Geplanter Einstieg

Polnische Atompläne sorgen weiter für Unmut

Die polnischen Kernenergiepläne wecken in Brandenburg zunehmend Besorgnis. Umweltministerin Anita Tack (Linke) kritisierte das Vorhaben in einer Stellungnahme zu den Umweltauswirkungen des Programms, wie ihr Ministerium am Dienstag in Potsdam mitteilte.

Netzausbau© Günter Menzl / Fotolia.com

Potsdam (dapd/red) - In dem Schreiben an das Warschauer Wirtschaftsministerium bat sie um eine Revision der Pläne. Im November hatte bereits Ministerpräsident Matthias Platzeck (SPD) bei einem Besuch in Warschau gegenüber Regierungsvertretern seine ablehnende Haltung geäußert.

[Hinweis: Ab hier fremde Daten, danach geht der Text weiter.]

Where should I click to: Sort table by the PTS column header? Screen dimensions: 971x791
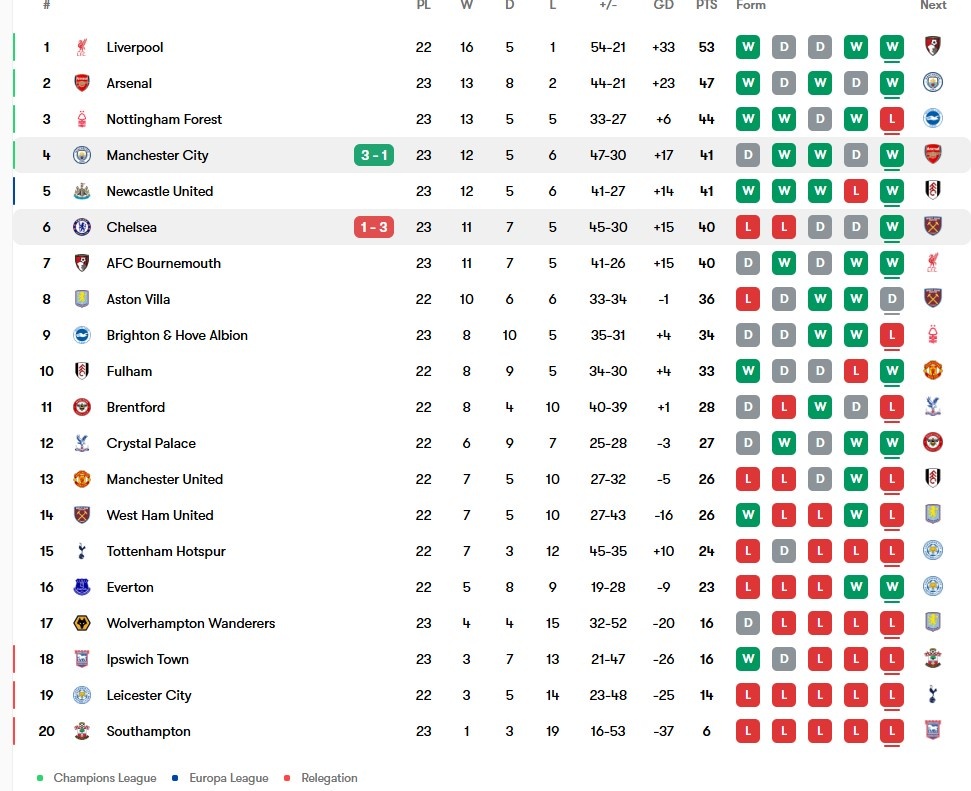point(707,5)
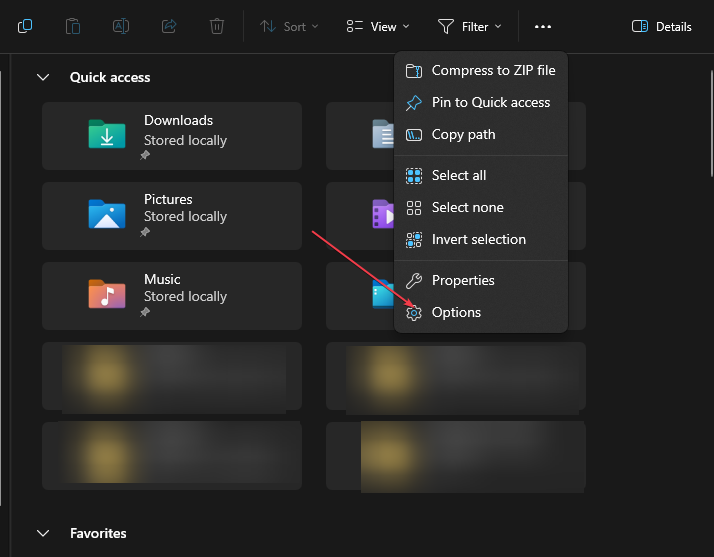Image resolution: width=714 pixels, height=557 pixels.
Task: Toggle the Details pane button
Action: [661, 27]
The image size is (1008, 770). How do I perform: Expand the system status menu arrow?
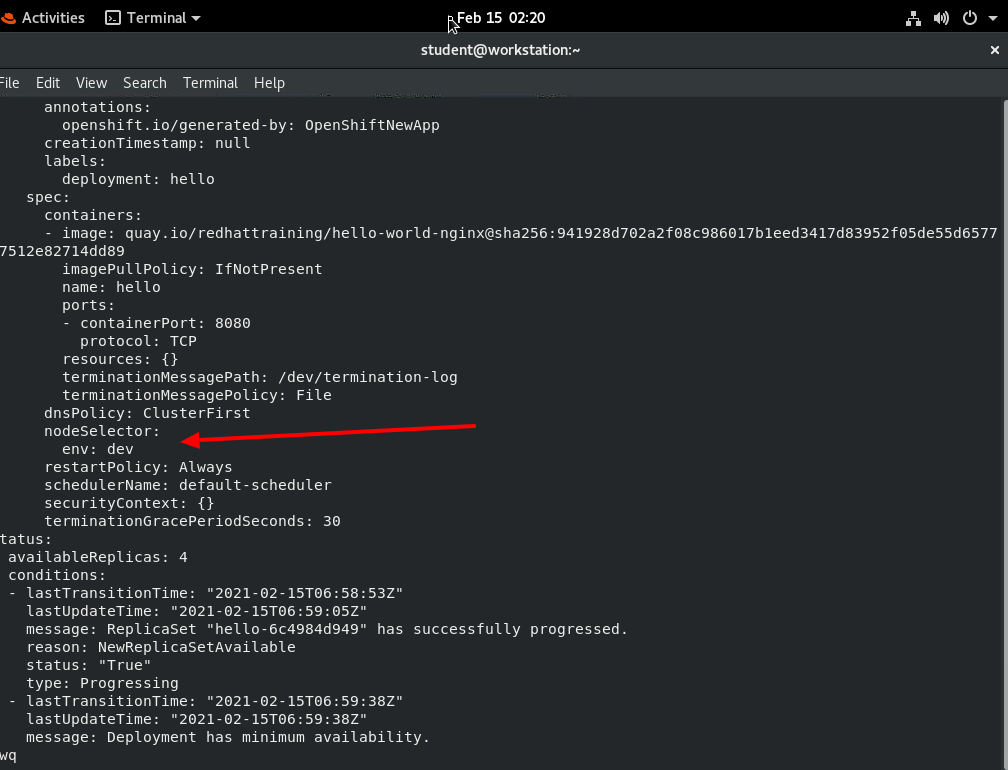click(x=993, y=17)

Grenzüberschreitende Auswirkungen

Der Einstieg in die Nutzung der Atomenergie sei zwar in erster Linie eine innerstaatliche Angelegenheit, habe aber auch grenzüberschreitend fundamentale Auswirkungen, erklärte Tack. So sei ein Kernkraftwerk in Polen eine potenzielle Gefahr auch für die Brandenburger Bevölkerung. Das gelte unabhängig vom Standort des Meilers. Das Desaster von Fukushima habe gezeigt, dass selbst ein Hochtechnologieland wie Japan nicht vor einem Unfall bewahrt bleibe. Tack verwies zudem auf das ungelöste Problem der Endlagerung der radioaktiven Abfälle.

"Brandenburg hat sich von Anfang an gegen die Nutzung der Atomkraft gewandt", sagte die Ministerin. Sie bot der polnischen Seite an, die hiesigen Erfahrungen zur Förderung erneuerbarer Energien weiterzugeben. Damit solle Polen bei der Suche nach Alternativen zur Atomenergie unterstützt werden.

Erstes AKW soll bis 2020 stehen

Polen hatte der Bundesrepublik im Zuge der grenzüberschreitenden Umweltprüfung den Entwurf des Kernenergieprogramms übermittelt. Danach will das Land zwei Kernkraftwerke errichten, das erste bis zum Jahr 2020.

Ministerpräsident Platzeck hatte Ende November in Warschau in einem Gespräch mit Wirtschaftsminister Waldemar Pawlak unterstrichen, dass er die Energieerzeugung aus Atomenergie grundsätzlich ablehnt. Pawlak entgegnete, dass sich Polen nur auf neueste und sicherste Technologien stützen wolle.

Brandenburger Bürger können sich noch bis 4. Januar 2012 mit Eingaben an das polnische Wirtschaftsministerium wenden.